EXERCISE:
Transcribe exactly the first line of the listing below and each line that follows it, ending with the line that contains "Jak Google zpracovává", and omit the remainder.

THE DATA:
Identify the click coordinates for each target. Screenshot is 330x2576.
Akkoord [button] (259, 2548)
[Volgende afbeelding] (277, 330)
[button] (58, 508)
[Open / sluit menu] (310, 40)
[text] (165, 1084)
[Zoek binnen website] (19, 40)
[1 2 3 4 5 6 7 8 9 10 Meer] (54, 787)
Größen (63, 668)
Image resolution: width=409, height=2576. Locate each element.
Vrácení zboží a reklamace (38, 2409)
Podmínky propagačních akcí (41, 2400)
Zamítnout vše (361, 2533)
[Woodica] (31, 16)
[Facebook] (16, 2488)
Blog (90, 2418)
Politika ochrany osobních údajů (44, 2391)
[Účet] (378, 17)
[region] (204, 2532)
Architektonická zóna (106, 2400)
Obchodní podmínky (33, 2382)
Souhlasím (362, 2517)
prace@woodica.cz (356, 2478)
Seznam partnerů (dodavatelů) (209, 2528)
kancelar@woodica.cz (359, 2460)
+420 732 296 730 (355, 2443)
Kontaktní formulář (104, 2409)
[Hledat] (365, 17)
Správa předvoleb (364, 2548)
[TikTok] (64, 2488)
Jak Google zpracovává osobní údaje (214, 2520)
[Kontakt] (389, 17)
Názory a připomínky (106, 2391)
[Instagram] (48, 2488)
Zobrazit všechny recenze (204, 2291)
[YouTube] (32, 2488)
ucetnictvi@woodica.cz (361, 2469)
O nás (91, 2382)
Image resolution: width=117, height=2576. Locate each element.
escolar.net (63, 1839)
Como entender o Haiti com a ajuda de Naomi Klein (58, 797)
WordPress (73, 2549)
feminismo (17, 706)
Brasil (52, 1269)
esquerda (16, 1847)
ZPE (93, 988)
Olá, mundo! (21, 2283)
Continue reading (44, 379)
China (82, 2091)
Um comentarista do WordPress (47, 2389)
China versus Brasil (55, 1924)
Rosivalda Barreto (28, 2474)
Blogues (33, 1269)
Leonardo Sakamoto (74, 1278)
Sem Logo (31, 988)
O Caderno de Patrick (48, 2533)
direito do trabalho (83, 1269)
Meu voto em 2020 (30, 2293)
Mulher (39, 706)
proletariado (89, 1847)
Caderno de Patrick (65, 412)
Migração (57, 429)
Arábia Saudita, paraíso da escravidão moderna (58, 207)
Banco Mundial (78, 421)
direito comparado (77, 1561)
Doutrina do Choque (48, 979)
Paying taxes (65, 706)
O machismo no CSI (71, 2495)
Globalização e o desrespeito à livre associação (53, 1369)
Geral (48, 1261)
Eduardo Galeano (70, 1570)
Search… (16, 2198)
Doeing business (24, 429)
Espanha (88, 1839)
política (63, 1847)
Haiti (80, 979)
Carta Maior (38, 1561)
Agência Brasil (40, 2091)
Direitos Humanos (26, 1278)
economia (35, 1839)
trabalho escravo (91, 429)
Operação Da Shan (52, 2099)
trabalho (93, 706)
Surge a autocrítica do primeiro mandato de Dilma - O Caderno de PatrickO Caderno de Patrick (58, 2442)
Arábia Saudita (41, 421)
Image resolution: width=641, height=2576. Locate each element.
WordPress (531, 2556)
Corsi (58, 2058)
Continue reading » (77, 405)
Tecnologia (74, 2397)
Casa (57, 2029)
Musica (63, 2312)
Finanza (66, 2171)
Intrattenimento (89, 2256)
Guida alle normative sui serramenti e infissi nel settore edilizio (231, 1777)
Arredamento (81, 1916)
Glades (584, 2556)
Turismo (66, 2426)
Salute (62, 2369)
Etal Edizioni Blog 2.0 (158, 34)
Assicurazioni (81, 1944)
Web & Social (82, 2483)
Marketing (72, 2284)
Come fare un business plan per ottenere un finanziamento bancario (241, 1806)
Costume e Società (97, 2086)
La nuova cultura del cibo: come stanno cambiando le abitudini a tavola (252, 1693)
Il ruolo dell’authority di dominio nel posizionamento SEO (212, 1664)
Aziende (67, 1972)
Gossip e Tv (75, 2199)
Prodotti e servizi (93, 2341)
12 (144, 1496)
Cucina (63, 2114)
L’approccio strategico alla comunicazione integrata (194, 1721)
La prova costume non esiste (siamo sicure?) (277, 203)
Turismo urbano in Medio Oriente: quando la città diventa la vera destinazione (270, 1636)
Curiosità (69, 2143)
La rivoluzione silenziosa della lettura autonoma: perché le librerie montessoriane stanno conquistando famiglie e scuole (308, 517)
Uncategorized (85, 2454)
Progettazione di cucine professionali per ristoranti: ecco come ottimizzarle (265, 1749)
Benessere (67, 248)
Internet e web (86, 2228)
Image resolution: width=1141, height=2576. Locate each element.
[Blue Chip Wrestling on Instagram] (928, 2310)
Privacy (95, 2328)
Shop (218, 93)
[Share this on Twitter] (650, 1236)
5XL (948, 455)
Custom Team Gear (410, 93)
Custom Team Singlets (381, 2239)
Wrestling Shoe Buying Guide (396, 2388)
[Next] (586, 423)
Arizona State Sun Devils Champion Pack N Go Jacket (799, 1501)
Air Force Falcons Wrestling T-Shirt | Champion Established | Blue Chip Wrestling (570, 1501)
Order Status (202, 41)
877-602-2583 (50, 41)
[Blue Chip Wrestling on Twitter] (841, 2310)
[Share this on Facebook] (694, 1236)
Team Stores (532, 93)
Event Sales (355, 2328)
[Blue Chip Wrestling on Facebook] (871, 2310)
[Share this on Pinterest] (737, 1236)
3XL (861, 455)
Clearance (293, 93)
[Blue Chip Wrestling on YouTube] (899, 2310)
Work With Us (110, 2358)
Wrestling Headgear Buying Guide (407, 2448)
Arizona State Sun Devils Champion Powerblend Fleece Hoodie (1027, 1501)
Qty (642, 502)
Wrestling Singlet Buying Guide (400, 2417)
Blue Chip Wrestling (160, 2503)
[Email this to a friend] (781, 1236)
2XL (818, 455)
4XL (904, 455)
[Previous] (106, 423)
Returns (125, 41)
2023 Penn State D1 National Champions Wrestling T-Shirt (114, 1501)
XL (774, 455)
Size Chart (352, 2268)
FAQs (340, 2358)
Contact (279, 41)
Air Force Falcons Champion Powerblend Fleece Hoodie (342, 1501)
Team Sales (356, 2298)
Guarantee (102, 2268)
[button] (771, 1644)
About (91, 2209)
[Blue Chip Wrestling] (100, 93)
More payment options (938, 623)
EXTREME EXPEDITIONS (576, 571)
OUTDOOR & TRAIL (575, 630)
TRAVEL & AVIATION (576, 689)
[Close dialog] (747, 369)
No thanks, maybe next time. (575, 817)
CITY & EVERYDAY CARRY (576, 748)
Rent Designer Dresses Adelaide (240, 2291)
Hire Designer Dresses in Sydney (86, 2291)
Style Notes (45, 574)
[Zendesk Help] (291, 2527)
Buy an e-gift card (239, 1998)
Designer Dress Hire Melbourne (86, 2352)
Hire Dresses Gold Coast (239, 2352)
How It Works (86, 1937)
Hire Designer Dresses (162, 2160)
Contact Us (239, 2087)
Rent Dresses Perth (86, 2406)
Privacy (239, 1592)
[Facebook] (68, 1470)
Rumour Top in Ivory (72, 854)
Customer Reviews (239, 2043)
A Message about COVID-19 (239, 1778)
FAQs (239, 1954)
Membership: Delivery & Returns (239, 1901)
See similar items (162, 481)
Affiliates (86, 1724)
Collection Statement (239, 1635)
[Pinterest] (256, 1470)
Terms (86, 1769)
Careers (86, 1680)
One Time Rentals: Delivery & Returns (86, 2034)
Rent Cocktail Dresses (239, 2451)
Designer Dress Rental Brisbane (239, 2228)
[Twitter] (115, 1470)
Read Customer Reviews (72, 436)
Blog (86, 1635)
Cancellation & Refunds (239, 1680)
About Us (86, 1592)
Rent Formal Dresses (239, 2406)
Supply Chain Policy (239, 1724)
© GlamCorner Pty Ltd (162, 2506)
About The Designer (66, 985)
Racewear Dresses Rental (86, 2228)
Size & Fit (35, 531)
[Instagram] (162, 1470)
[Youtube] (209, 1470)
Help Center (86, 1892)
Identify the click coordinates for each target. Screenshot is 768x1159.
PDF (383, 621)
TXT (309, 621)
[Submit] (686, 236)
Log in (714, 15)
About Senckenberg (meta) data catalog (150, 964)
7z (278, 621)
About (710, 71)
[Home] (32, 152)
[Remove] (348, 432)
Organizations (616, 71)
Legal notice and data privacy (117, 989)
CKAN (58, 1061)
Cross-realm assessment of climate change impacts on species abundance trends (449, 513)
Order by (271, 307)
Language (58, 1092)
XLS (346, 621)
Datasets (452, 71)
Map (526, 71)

RESPONSE BELOW:
Identify the click coordinates for each target. Screenshot is 330x2576.
Akkoord [button] (259, 2548)
[Volgende afbeelding] (277, 330)
[button] (58, 508)
[Open / sluit menu] (310, 40)
[text] (165, 1084)
[Zoek binnen website] (19, 40)
[1 2 3 4 5 6 7 8 9 10 Meer] (54, 787)
Größen (63, 668)
Image resolution: width=409, height=2576. Locate each element.
Vrácení zboží a reklamace (38, 2409)
Podmínky propagačních akcí (41, 2400)
Zamítnout vše (361, 2533)
[Woodica] (31, 16)
[Facebook] (16, 2488)
Blog (90, 2418)
Politika ochrany osobních údajů (44, 2391)
[Účet] (378, 17)
[region] (204, 2532)
Architektonická zóna (106, 2400)
Obchodní podmínky (33, 2382)
Souhlasím (362, 2517)
prace@woodica.cz (356, 2478)
Seznam partnerů (dodavatelů) (209, 2528)
kancelar@woodica.cz (359, 2460)
+420 732 296 730 (355, 2443)
Kontaktní formulář (104, 2409)
[Hledat] (365, 17)
Správa předvoleb (364, 2548)
[TikTok] (64, 2488)
Jak Google zpracovává osobní údaje (214, 2520)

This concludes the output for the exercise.